DESIGN: Phase contrast microscope, acridine orange/propidium iodide (AO/PI) analysis of cells under fluorescence microscope, annexin-V flow-cytometry, DNA fragmentation, mitochondrial membrane potential, and caspase 3/7, 8 and 9 assays were performed. In vivo study, the rats were given 4NQO in their drinking water. The tongue was subjected to histopathological study to evaluate the incidence of squamous cell carcinoma (SCC).

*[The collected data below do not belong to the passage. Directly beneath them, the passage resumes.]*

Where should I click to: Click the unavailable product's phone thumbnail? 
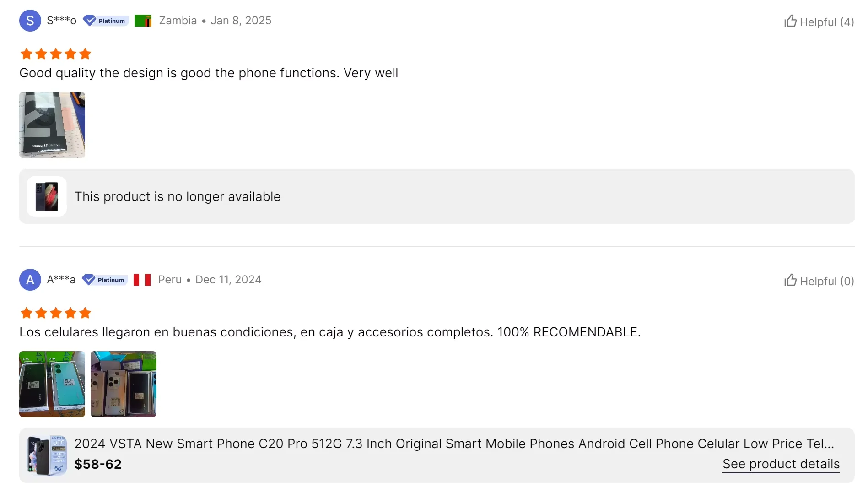click(x=47, y=196)
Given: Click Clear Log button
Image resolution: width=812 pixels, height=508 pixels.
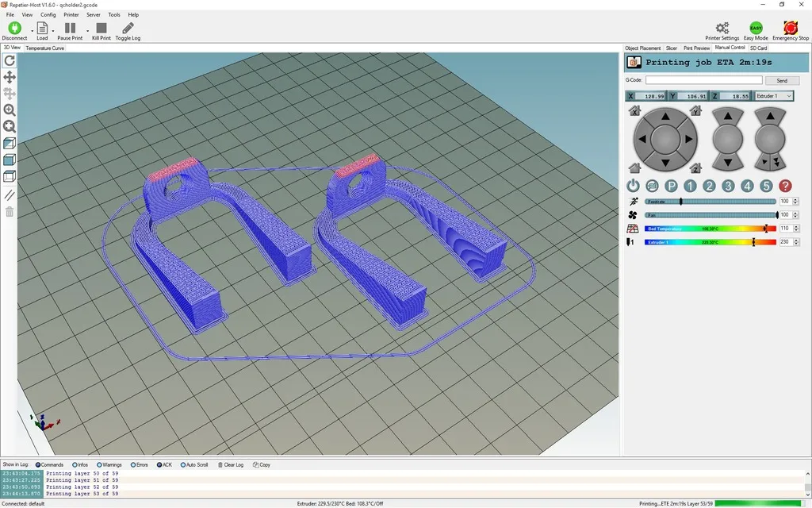Looking at the screenshot, I should coord(231,464).
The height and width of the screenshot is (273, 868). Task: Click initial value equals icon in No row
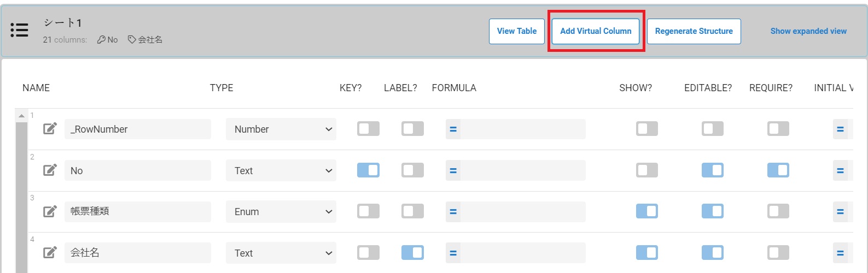pos(840,171)
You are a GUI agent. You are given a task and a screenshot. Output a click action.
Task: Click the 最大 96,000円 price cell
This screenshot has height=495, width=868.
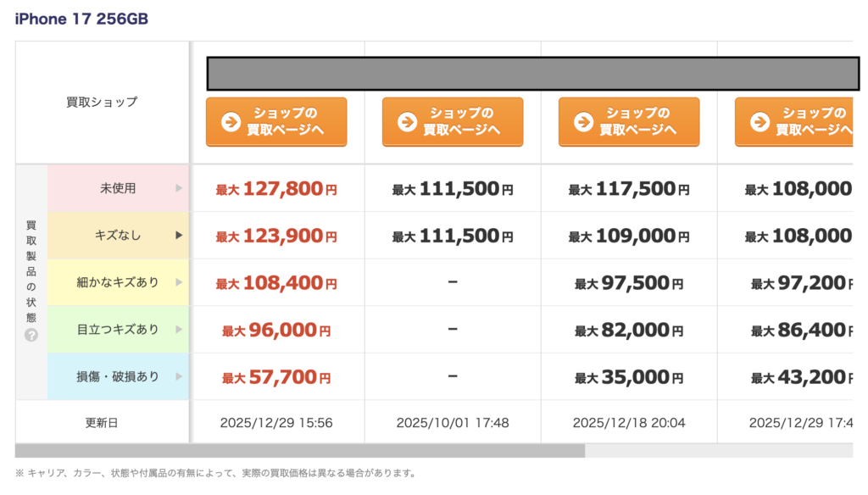[276, 331]
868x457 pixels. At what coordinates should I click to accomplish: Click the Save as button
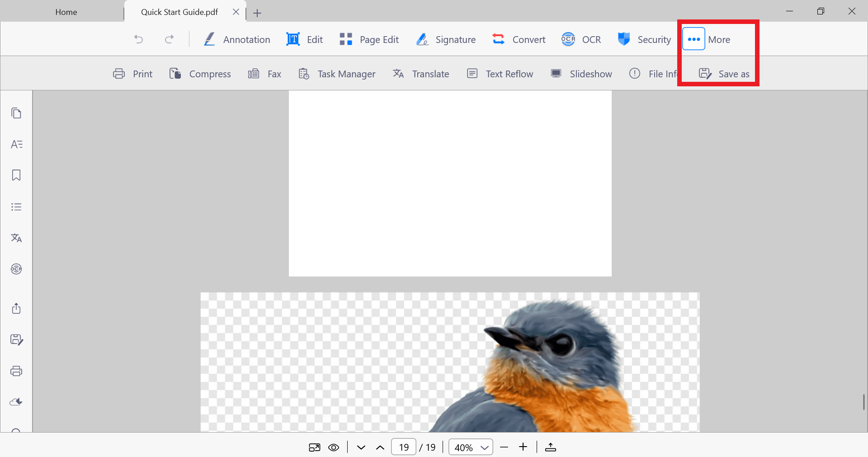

RESULTS: DCBME showed cytotoxic effect on H103 cells in a dose- and time-dependent manner. Furthermore, DCBME showed low cytotoxic effect on a normal cell line. In H103 cells, it caused cell morphology changes, S and G2/M-phase cell cycle arrest, significant reduction of cell migration and induced apoptosis through the intrinsic (mitochondrial) pathway. The incidence of SCC was 85.7% in the induced cancer and vehicle groups while in rats treated with DCBME at 100, 500 and 1000 mg/kg was 57.1%, 28.6% and 14.3%, respectively.
CONCLUSIONS: (DCBME)-apoptosis induction reported in this work can be exploited as a potential antitumor agent with applications in medicinal treatments of tongue SCC.